Otro factor que influye en la disminución de la lactancia materna exclusiva son las condiciones laborales de las mujeres, que en la mayoría de los casos no permiten que una madre pueda amamantar a su bebé durante 6 meses.

Por estos motivos es que en The Hunger Project planteamos que la cultura alrededor de la lactancia materna es algo que se tiene que transformar y permear, no sólo entre las madres lactantes, sino en muchos niveles de la sociedad, principalmente el gobierno. La lactancia materna es una derecho tanto de las madres como de los infantes y hay que trabajar para que la sociedad se adapte para que se pueda cubrir esta necesidad primordial.

El gobierno tiene un papel fundamental dentro de este proceso y es por eso que en The Hunger Project hacemos un llamado que sea una prioridad a nivel nacional y que el fomento a la lactancia materna exclusiva durante los primeros 6 meses se incluya en los Planes de Desarrollo y en la Cruzada Nacional Contra el Hambre, así como que se invierta en infraestructura que permita que se pueda llevar a cabo esta práctica.

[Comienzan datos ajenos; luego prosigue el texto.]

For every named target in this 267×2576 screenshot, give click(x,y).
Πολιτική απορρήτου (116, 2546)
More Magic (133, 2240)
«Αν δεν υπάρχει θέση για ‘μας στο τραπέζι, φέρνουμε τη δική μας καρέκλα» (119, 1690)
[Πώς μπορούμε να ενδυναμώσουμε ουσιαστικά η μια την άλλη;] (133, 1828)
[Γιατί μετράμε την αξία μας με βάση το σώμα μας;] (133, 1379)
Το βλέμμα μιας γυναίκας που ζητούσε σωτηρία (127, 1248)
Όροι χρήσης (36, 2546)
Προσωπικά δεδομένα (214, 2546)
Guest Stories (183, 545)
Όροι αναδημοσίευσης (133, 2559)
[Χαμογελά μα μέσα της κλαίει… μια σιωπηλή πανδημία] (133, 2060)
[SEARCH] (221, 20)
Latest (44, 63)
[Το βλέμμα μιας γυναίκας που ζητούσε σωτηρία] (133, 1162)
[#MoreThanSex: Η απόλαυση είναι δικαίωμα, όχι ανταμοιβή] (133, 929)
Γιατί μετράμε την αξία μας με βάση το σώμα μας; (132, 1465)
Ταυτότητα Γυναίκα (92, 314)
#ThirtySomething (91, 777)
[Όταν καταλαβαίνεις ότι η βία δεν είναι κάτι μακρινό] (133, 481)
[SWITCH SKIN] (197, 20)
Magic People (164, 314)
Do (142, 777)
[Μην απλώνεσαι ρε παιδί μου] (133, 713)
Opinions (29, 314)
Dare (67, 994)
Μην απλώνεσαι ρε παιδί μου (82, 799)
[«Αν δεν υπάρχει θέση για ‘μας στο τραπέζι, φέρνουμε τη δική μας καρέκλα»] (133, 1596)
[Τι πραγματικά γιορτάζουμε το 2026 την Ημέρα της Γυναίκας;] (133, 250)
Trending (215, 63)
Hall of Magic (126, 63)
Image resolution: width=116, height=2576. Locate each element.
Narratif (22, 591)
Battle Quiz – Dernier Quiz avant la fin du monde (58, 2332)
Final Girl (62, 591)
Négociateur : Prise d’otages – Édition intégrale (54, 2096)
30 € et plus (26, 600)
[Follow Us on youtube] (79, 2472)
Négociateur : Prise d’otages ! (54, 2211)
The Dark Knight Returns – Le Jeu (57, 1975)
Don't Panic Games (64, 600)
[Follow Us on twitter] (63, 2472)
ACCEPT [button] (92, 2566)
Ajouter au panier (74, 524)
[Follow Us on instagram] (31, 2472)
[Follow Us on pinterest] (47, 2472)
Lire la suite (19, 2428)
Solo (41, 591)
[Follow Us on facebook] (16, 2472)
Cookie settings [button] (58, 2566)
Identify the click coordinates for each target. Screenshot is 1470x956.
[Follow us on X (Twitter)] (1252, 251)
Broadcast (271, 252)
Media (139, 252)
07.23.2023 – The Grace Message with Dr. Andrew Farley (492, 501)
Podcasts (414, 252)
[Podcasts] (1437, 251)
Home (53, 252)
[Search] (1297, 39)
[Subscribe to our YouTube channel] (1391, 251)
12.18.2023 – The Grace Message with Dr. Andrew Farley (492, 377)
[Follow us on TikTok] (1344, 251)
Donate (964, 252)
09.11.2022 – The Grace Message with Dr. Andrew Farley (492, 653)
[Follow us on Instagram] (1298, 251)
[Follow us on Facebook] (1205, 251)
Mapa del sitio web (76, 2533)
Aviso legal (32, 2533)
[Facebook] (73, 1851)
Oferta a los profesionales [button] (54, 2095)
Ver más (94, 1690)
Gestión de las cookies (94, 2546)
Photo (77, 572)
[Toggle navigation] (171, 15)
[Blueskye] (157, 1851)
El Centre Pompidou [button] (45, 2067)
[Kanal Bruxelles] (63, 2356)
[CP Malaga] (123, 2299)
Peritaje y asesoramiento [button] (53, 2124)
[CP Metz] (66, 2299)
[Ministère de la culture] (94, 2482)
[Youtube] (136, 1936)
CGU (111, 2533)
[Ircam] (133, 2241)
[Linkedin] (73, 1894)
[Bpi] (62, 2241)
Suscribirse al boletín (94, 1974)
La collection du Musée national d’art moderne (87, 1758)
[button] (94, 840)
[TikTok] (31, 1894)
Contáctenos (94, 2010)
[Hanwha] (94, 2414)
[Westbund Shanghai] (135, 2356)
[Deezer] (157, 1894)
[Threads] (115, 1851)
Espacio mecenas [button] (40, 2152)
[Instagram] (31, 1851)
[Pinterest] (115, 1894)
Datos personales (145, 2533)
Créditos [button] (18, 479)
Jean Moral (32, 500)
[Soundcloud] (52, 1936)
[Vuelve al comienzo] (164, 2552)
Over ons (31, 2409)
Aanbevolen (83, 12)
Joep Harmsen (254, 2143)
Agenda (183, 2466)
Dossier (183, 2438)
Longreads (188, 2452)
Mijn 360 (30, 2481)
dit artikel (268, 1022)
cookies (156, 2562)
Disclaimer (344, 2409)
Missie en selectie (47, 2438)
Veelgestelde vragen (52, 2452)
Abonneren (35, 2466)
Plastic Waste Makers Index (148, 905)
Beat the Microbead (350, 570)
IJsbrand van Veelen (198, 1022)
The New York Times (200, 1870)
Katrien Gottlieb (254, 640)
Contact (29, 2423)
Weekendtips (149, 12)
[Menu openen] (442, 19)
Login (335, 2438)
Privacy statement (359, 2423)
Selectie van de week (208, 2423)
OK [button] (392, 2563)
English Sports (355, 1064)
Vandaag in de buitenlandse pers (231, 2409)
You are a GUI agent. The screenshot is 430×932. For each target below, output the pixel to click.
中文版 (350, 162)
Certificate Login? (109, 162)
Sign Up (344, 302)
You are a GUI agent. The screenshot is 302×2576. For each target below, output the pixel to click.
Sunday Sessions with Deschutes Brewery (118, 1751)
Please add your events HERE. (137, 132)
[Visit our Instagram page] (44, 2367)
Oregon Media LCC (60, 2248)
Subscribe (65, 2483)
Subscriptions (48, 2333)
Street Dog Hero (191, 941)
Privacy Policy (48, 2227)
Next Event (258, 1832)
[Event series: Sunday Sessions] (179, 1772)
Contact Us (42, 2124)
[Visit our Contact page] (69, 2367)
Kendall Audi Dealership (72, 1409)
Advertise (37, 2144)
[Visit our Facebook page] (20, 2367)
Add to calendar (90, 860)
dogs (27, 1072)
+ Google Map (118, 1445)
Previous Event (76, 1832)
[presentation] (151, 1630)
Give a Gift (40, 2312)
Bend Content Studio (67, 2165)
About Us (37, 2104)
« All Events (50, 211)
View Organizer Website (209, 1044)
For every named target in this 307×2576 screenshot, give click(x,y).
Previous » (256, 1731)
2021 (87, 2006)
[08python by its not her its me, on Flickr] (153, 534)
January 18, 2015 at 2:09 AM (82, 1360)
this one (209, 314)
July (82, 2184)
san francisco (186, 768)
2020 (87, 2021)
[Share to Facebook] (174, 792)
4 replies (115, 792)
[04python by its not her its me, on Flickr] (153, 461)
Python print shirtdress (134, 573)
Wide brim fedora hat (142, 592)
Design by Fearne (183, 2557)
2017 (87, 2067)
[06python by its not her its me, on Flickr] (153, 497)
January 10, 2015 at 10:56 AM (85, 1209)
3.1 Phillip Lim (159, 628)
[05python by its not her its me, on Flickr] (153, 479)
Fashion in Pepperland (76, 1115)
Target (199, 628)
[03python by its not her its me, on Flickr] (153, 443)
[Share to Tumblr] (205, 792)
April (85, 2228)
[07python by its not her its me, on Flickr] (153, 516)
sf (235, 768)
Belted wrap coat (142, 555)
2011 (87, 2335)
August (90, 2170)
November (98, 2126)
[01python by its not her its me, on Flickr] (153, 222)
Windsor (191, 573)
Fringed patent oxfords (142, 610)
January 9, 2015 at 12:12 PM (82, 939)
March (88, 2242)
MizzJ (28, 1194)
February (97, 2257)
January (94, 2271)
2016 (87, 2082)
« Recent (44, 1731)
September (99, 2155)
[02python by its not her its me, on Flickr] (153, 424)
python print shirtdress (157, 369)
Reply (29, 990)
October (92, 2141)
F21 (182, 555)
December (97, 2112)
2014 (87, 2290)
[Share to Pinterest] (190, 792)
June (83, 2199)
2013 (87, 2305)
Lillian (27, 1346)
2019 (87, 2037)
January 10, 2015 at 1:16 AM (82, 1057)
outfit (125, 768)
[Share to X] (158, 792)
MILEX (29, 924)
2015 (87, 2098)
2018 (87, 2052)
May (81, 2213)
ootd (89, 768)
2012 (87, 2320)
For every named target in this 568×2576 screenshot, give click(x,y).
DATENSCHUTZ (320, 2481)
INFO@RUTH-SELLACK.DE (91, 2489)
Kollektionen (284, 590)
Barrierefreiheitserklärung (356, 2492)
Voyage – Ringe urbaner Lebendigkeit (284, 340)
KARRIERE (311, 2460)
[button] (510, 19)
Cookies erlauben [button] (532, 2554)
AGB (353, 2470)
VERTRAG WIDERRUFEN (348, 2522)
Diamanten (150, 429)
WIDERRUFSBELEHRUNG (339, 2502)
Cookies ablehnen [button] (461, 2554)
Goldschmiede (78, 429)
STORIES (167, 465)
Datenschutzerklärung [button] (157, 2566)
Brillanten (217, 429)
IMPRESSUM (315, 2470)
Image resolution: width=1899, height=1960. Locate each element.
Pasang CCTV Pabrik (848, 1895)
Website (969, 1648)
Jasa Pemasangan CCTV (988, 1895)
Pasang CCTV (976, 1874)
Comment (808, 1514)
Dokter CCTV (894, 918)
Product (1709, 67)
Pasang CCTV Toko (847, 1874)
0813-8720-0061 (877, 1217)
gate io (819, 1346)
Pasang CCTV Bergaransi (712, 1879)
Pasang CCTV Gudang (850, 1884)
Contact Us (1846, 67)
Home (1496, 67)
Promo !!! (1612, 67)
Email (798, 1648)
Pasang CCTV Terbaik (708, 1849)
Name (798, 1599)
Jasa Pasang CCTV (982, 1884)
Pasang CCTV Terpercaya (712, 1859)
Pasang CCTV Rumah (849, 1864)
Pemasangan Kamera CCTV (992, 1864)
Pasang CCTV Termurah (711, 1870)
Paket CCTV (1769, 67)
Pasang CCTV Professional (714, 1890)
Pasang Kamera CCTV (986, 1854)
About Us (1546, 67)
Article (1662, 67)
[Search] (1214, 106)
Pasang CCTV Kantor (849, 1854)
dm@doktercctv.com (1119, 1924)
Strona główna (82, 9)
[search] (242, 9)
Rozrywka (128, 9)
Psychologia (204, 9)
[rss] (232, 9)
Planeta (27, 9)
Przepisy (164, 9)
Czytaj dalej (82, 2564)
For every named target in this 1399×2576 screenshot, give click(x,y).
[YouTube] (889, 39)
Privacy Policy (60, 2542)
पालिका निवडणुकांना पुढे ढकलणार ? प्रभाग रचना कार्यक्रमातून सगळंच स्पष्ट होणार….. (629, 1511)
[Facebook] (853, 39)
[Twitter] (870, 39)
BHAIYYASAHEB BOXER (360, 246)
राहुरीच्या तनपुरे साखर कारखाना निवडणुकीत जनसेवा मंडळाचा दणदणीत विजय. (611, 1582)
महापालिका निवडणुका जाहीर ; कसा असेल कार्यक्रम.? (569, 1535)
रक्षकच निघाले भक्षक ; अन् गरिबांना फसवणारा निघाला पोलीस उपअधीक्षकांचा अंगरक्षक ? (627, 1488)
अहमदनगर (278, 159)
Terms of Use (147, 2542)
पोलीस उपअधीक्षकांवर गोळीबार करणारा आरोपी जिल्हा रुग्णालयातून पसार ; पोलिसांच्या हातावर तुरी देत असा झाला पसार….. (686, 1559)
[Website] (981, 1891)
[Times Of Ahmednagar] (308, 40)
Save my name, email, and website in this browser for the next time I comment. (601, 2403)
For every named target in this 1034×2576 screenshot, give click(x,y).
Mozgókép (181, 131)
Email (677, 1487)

Además la lactancia materna tiene un gran impacto directo en el mejoramiento de la salud pública y por lo tanto de la economía, con una inversión mínima ya que esta práctica es gratuita. Como estipula la Esanut “El apoyo, protección y promoción de la lactancia materna en México es una de las acciones más costo-efectivas para mejorar la salud y supervivencia del niño menor de dos años. Su inclusión y mantenimiento en la agenda pública de salud será uno de los aciertos más eficaces en términos de salud pública”.